Fused deposition modelling (FDM) is a promising additive manufacturing technology and an alternative of conventional processes for the fabrication of fibre reinforced composites due to its ability to build functional parts having complex geometries. Continuous fibre reinforced thermoplastic composites (CFRTPCs) are becoming more significant in industrial applications due to their inherit advantages such as excellent mechanical performance, recycling and potential lightweight structures [1,2]. However, a major concern affecting the efficient use of 3D printed composites is the effect of impact damage on the structural integrity, compared to conventional pre-preg composites. The aim of this study is to evaluate the effect of build orientation, layer thickness and fibre volume content on the impact performance of 3D printed continuous carbon, glass, and Kevlar® fibre reinforced nylon composites, manufactured by FDM technique.

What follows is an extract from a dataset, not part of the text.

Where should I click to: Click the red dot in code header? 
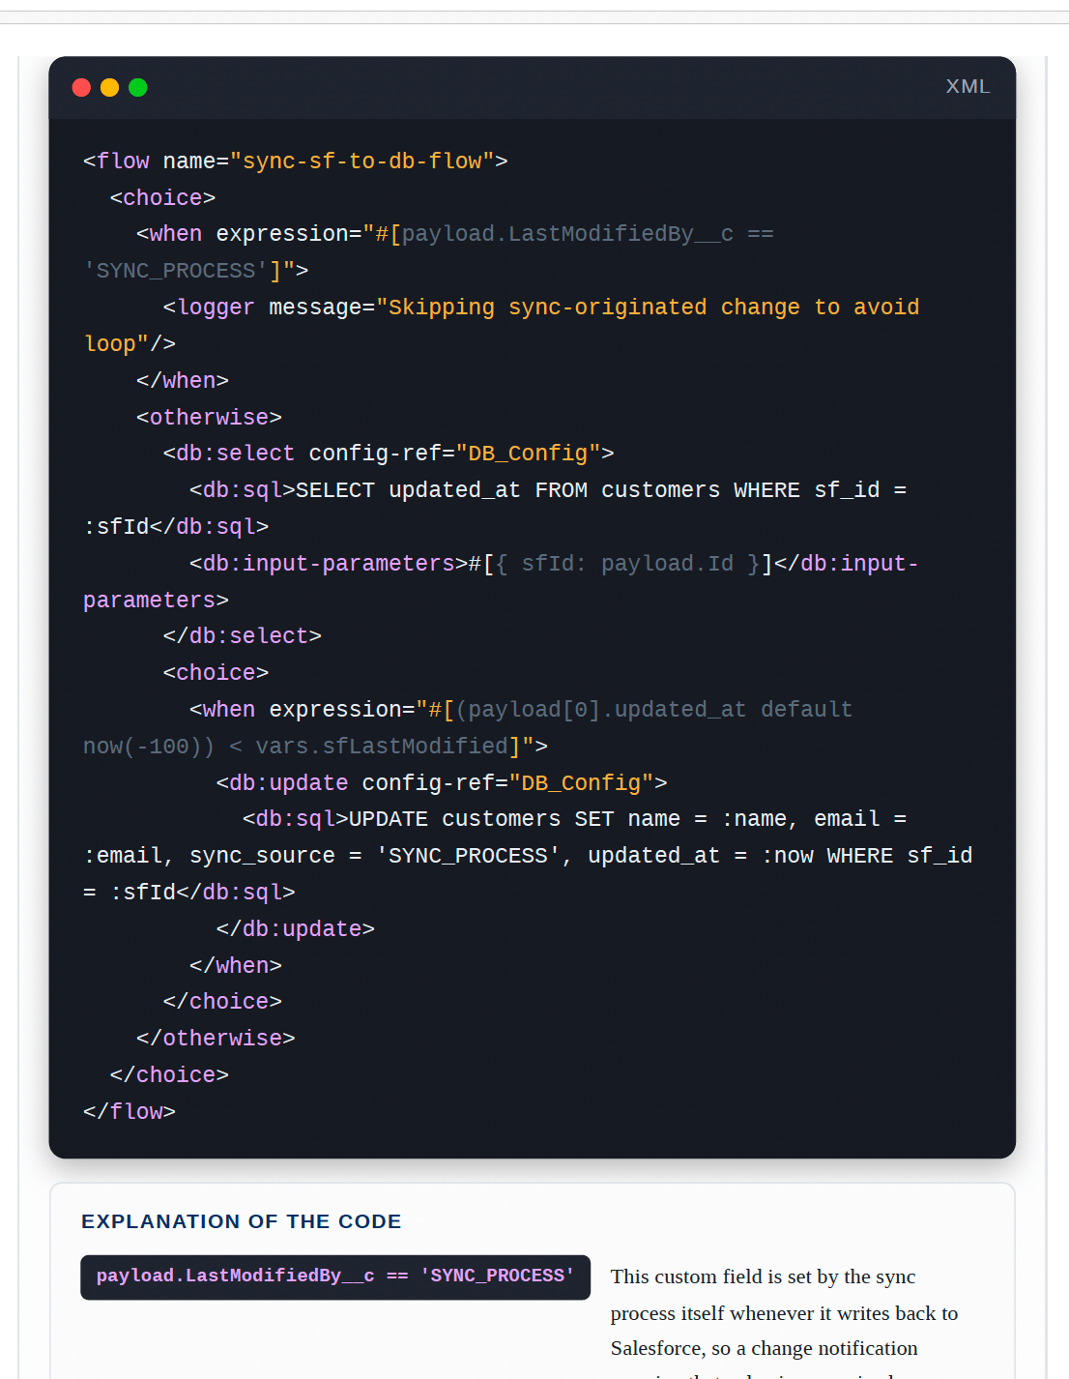(x=81, y=88)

Charpy impact tests are carried out to determine impact strength. SEM images of fractured surfaces are examined to assess failure mechanics of the different configurations. It is observed that the effect of layer thickness of nylon samples on the impact performance was different for flat and on-edge samples. Impact strength increases as layer thickness increases in flat samples but, conversely, it decreases in on-edge samples, depicting a more brittle fracture. In addition, the results show that impact strength increases as fibre volume content increases in most cases. Glass fibre reinforced samples exhibits the highest impact strength and carbon fibre reinforced samples the lowest one and similar to nylon performance. Furthermore, on-edge reinforced samples exhibit higher values of impact strength than flat reinforced samples. Finally, the results obtained demonstrate that impact strength exhibited by 3D printed composites are significantly higher than the usual 3D printed thermoplastics and, in some cases, even better than common pre-preg materials.